» WORK REQUIRED
Go through the data below. List every line that holds the word "toolbar".
---
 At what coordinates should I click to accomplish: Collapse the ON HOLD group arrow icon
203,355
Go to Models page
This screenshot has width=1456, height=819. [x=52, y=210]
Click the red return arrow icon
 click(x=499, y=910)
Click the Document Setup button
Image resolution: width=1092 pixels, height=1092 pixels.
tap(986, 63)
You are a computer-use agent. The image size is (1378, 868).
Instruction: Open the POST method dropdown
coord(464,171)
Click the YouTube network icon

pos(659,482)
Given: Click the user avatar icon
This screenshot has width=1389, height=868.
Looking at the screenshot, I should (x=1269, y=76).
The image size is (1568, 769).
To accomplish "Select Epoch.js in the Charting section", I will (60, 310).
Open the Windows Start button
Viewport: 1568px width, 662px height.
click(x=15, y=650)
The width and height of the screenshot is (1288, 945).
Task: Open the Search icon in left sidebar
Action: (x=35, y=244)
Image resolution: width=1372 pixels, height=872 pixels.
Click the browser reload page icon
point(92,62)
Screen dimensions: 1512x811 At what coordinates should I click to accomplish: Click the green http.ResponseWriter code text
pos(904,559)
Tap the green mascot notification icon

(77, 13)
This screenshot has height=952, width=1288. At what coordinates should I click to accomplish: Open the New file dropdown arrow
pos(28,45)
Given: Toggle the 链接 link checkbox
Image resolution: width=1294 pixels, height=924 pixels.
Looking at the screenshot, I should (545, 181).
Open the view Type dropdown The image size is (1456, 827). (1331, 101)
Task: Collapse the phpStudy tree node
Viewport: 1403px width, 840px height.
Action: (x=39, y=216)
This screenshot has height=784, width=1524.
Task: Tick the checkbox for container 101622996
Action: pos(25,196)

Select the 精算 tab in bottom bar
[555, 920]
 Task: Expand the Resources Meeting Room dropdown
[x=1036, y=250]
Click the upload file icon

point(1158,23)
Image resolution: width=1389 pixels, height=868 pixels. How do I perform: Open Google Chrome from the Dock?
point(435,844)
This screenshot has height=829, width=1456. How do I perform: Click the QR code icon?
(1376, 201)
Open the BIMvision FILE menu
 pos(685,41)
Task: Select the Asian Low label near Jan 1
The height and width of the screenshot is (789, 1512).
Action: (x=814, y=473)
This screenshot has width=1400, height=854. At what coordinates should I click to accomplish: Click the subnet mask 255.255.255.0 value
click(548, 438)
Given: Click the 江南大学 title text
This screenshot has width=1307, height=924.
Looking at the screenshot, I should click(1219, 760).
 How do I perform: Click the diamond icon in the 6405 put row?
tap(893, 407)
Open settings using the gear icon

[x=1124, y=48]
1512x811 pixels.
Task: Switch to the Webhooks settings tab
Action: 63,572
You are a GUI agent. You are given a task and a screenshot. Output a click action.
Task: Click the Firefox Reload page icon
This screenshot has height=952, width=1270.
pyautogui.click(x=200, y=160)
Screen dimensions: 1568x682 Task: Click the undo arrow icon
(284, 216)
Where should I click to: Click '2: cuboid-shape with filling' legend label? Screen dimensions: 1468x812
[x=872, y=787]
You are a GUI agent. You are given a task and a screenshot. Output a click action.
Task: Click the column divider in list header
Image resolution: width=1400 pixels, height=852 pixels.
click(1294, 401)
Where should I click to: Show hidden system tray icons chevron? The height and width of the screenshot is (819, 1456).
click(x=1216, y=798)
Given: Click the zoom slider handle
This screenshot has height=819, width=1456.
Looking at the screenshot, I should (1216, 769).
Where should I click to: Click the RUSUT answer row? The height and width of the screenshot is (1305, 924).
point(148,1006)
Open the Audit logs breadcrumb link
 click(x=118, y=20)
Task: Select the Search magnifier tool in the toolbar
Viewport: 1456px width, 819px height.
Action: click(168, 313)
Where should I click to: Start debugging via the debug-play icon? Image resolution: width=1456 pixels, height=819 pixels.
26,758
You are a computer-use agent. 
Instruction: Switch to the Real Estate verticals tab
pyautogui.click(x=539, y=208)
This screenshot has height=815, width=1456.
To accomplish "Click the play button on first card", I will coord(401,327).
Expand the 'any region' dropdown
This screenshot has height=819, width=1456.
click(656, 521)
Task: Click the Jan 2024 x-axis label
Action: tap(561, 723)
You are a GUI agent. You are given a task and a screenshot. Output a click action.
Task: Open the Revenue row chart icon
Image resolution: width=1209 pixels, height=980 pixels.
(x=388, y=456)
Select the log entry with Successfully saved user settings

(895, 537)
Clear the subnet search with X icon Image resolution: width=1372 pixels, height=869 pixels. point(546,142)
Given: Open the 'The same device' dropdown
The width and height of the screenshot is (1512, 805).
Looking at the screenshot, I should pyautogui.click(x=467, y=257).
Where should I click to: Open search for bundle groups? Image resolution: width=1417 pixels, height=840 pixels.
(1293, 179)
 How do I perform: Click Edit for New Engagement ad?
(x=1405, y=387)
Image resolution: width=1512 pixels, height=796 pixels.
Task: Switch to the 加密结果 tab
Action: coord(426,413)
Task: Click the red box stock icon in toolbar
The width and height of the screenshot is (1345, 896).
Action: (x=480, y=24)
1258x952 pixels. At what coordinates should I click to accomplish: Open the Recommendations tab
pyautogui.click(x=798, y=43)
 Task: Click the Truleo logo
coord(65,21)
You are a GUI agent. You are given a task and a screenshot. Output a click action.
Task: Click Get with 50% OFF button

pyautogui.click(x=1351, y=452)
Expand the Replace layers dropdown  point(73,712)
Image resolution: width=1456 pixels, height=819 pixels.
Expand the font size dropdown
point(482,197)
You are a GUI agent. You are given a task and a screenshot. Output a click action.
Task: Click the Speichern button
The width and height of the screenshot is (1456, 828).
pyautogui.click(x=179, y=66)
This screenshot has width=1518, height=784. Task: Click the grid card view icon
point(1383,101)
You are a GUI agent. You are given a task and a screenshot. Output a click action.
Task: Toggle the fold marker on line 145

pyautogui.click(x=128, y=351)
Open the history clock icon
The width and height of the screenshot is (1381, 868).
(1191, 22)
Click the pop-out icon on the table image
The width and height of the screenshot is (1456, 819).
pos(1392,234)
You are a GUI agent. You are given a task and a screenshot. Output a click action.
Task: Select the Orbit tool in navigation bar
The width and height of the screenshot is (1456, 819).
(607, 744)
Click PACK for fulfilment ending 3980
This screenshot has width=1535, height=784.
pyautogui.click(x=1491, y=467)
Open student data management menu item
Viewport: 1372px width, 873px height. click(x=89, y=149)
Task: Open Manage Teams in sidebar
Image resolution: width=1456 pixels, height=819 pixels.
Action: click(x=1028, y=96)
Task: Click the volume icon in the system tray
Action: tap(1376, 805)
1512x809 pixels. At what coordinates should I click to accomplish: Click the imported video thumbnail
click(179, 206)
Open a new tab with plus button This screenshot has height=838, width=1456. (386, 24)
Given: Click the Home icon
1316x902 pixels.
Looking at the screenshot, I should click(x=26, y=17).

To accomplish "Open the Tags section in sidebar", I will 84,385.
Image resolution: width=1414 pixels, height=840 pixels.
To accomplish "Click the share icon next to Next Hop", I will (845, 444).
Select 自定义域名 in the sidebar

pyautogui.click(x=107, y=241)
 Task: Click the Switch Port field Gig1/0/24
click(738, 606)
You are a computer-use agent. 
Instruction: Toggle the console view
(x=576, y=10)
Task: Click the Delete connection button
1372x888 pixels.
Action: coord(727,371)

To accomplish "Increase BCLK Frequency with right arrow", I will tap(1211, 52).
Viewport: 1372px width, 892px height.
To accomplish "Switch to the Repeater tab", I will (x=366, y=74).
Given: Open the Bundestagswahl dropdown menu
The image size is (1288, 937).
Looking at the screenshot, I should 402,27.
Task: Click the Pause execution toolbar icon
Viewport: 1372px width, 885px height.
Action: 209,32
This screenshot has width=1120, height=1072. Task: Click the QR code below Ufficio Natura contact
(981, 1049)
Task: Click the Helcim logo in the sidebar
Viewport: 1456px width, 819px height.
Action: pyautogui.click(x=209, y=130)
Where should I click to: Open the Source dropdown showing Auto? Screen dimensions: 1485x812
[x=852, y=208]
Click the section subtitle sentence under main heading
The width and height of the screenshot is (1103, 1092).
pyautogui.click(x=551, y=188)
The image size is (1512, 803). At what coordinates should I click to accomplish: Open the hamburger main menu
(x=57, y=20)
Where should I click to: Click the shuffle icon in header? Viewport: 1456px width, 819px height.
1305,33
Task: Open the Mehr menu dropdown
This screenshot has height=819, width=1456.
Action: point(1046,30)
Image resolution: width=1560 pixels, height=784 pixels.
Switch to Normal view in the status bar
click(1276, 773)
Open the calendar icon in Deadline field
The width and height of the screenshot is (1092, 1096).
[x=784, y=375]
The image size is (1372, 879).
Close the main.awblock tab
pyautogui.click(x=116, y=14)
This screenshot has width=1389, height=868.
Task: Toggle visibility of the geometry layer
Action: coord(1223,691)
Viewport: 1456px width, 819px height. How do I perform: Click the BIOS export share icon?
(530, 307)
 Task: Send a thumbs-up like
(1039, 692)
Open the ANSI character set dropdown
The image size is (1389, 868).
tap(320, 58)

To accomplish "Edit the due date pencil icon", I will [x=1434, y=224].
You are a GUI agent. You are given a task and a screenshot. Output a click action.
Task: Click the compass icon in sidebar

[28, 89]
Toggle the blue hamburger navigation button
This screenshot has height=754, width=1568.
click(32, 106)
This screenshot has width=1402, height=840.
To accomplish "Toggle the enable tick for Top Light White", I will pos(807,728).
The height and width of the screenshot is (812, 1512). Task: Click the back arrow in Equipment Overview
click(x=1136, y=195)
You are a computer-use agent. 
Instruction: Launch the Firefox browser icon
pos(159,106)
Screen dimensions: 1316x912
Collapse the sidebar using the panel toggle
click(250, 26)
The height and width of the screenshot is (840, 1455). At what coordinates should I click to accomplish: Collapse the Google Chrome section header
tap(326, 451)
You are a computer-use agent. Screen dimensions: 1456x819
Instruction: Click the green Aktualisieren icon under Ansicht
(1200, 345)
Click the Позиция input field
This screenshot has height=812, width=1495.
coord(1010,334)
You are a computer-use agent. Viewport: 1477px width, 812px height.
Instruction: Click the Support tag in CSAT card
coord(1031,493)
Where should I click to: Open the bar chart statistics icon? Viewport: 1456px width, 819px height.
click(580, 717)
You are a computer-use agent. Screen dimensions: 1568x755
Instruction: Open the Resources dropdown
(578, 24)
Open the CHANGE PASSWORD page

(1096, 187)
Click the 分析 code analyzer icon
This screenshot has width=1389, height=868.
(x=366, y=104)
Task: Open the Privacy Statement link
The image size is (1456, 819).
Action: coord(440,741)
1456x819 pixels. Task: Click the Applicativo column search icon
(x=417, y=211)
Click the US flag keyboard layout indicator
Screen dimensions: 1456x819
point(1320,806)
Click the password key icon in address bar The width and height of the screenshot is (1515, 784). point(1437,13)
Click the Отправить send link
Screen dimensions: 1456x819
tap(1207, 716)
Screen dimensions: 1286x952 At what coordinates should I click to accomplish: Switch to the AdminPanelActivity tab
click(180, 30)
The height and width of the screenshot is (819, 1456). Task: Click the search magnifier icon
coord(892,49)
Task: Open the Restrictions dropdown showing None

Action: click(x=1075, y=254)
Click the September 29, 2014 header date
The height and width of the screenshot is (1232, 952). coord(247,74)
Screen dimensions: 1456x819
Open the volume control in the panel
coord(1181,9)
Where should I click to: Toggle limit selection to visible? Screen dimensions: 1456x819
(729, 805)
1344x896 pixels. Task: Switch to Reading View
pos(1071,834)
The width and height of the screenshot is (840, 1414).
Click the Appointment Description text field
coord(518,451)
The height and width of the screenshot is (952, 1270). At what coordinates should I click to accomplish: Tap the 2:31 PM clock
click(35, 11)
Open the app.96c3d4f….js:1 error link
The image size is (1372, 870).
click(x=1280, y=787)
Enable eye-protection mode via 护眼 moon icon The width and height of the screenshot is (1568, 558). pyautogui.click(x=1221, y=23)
---
» RESULT
Task: Select the Search magnifier tool in the toolbar
Task: Click the red box stock icon in toolbar
Task: Click the Pause execution toolbar icon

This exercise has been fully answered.